UN Taps Crowdfunding App To Tackle Refugee Camp Food Shortages
BERLIN (Reuters) -- The United Nations' World Food Program (WFP) has responded to a funding crunch by developing a mobile app that lets people around the world donate money to help feed the 4 million displaced Syrians living in neighboring countries.
Developed by a start-up in Berlin, the app 'Share the Meal' is touted as the first of its kind, allowing people to fund food rations for WFP initiatives in Jordan, to which many of the people escaping Syria's civil war have fled.
The new app, available for both the iPhone and Android devices, offers food donations from $0.50 a day for a food bar to up to $150 a year, and funds are directly forwarded to WFP school feeding programs.
"'Share the meal' for us definitely is about growing the pie of people who contribute and we are increasingly looking for partners in the private sector and individuals in the broader public to help us," said Robert Opp, director of innovation and change management at the WFP.
Only two months ago, the WFP launched a new fundraising and awareness campaign with global brands like McDonald's and Google.
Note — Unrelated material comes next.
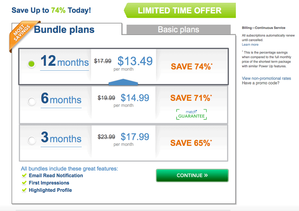Select the 12 months plan radio button

pos(32,64)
Alleviating hunger and improving living conditions in refugee camps as well as among the Syrian communities in Lebanon and Jordan is widely seen as crucial to encouraging more Syrians not to leave the area to embark on a risky journey to Europe.
Europe is struggling with a record influx of refugees this year, with Germany, its biggest economy, expecting the arrival of up to a million asylum seekers in 2015 alone.
The WFP, which requires $26 million a week to feed the 4 million refugees residing in countries bordering on Syria, earlier cut back its food rations to 1.3 million people due to a funding shortage in 2014.
At an emergency summit in Brussels in late September, EU leaders pledged at least 1 billion euros more to the U.N. refugee agency UNHCR, its World Food Program and other agencies, and an increase in funding for Syrian refugees in Turkey, Jordan, Lebanon and other countries.
Governments remain the WFP's traditional donors, but the organization is also looking into other means of financing its growing need for support to help feed Syrian refugees.
"We currently work with 20,000 children at Zaatari camp in the north of Jordan and distribute school food in order to break the vicious circle of hunger and a lack of education," Sebastian Stricker, founder of the app, told Reuters.
Shada Moghraby, the WFP communications officer in Jordan who works in Zaatari refugee camp, said many of the 85,000 Syrians there were "massively affected" by the food cuts and so had risked their lives to travel to Europe.
"...I think it's a confluence of factors that led to refugees heading for Europe, but the cuts in WFP assistance were for sure the thing that broke the camel's back," Moghraby said in a telephone call from Berlin.